How To Open A Door
Go on a beach vacation for a weekend with your family. Watch your parents struggle to pretend they are not on the verge of divorce. Watch your little sister struggle to pretend she doesn’t see it. Take a walk to escape the white walls and flowered linens of the summer home. Park yourself on a salty bench next to an aging New England lighthouse. Flip through a semi-worn copy of Lolita. Lose yourself in the immensity of the Atlantic Ocean.
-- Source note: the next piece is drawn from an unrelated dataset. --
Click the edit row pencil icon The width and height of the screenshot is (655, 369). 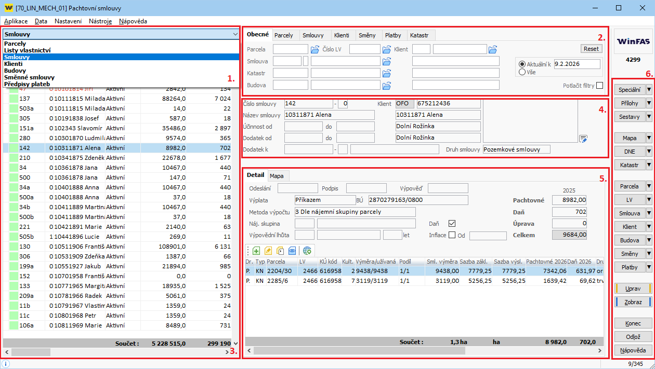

Hear rustling in the bushes nearby. Glance over and see nothing. Laugh at yourself a little. Hear rustling again. Stand up in shock as a tall skinny kid dressed in black runs out of the bushes toward you, waving his arms and screaming. Clutch your book to your chest and step back. Stare at the kid as he doubles over laughing. Listen as he makes an attempt to explain himself while he gasps for air. Try not to get too pissed off when you learn that he was just playing a practical joke. Try to not allow yourself to think “What the hell?” repeatedly. Try to pretend he didn’t do a good job scaring you. Ask him his name.
Spend three hours talking with him on the bench. Ask him more questions. Answer his questions. Learn that his grandmother lives fifteen minutes from you back home. Stare at him. Feel like something important is happening but wonder if your imagination is turning your life into a bad rom-com. Read him your favorite parts of Lolita. Listen to him read his favorite parts of Lolita. Stare at him. Let him draw on you with a marker. Let him write on you. Laugh when he tells you that he is not in love with you. Tell him that you are not in love with him either. Kiss him. Walk home fast and happy. Watch his words stream down your body in the form of thick black droplets when you take a shower. Feel clean. Sink in to the white sheets and white down comforter. Feel comfortable.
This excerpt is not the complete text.